_Instructions for the task_:
Every line from the one holding "旅行・お出かけ (326, 561)" through the final line of the entries is to be reproduced exactly, and no other line.

_Provided entries_:
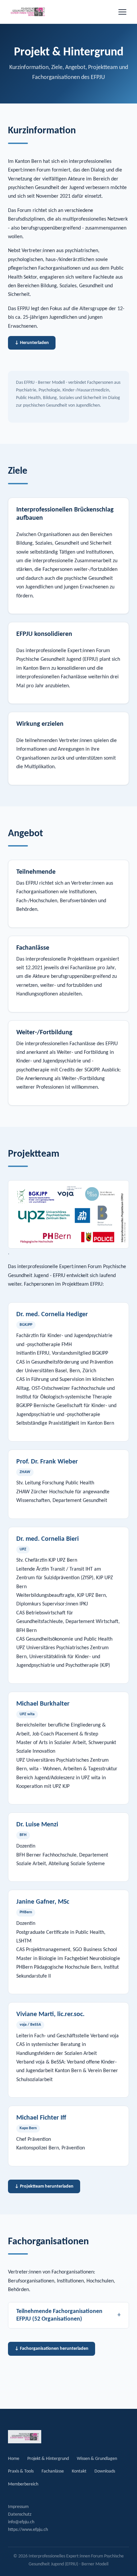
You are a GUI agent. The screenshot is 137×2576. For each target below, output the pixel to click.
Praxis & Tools (21, 2471)
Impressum (18, 2506)
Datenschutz (20, 2514)
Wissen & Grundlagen (97, 2458)
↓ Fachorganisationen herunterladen (51, 2348)
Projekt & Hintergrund (48, 2458)
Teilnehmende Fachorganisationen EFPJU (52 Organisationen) (68, 2315)
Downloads (104, 2471)
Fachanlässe (53, 2471)
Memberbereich (23, 2484)
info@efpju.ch (21, 2522)
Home (13, 2458)
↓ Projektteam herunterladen (44, 2186)
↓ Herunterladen (32, 342)
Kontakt (79, 2471)
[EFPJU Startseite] (28, 12)
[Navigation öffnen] (122, 12)
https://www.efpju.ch (28, 2529)
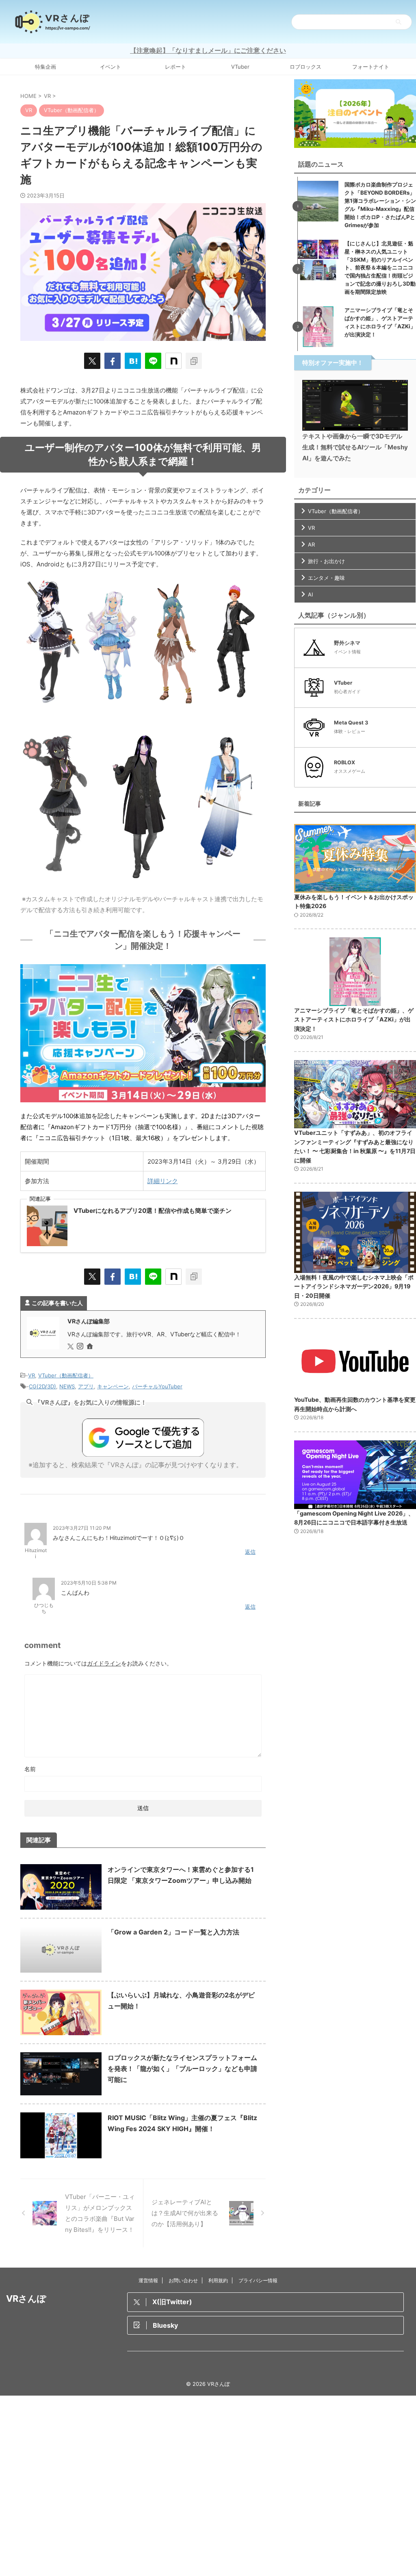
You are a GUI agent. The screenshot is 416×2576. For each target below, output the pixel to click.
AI (310, 594)
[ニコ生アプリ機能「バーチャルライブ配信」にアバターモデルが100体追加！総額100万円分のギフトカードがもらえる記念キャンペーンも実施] (133, 361)
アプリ (86, 1386)
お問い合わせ (183, 2280)
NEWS (67, 1386)
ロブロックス (305, 66)
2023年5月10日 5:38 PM (89, 1583)
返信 (250, 1551)
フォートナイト (370, 66)
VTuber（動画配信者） (65, 1375)
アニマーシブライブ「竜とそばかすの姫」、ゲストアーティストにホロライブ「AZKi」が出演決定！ (354, 1019)
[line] (153, 361)
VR (31, 1375)
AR (311, 544)
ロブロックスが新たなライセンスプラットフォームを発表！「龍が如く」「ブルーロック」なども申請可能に (182, 2068)
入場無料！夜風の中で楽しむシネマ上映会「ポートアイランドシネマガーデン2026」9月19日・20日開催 (354, 1286)
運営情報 (148, 2280)
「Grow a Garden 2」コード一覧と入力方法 (173, 1932)
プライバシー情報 (257, 2280)
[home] (91, 1347)
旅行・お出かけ (326, 561)
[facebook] (112, 361)
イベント (110, 66)
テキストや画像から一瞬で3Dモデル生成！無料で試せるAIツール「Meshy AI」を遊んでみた (355, 447)
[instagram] (81, 1346)
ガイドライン (104, 1663)
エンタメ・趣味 (326, 578)
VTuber (240, 66)
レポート (175, 66)
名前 (30, 1768)
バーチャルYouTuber (157, 1386)
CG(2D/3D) (42, 1386)
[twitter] (92, 361)
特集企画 (45, 66)
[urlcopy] (194, 361)
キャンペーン (113, 1386)
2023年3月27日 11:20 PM (82, 1528)
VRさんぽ (26, 2298)
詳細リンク (162, 1181)
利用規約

_Reply_:
旅行・お出かけ (326, 561)
[facebook] (112, 361)
イベント (110, 66)
テキストや画像から一瞬で3Dモデル生成！無料で試せるAIツール「Meshy AI」を遊んでみた (355, 447)
[instagram] (81, 1346)
ガイドライン (104, 1663)
エンタメ・趣味 (326, 578)
VTuber (240, 66)
レポート (175, 66)
名前 (30, 1768)
バーチャルYouTuber (157, 1386)
CG(2D/3D) (42, 1386)
[twitter] (92, 361)
特集企画 (45, 66)
[urlcopy] (194, 361)
キャンペーン (113, 1386)
2023年3月27日 11:20 PM (82, 1528)
VRさんぽ (26, 2298)
詳細リンク (162, 1181)
利用規約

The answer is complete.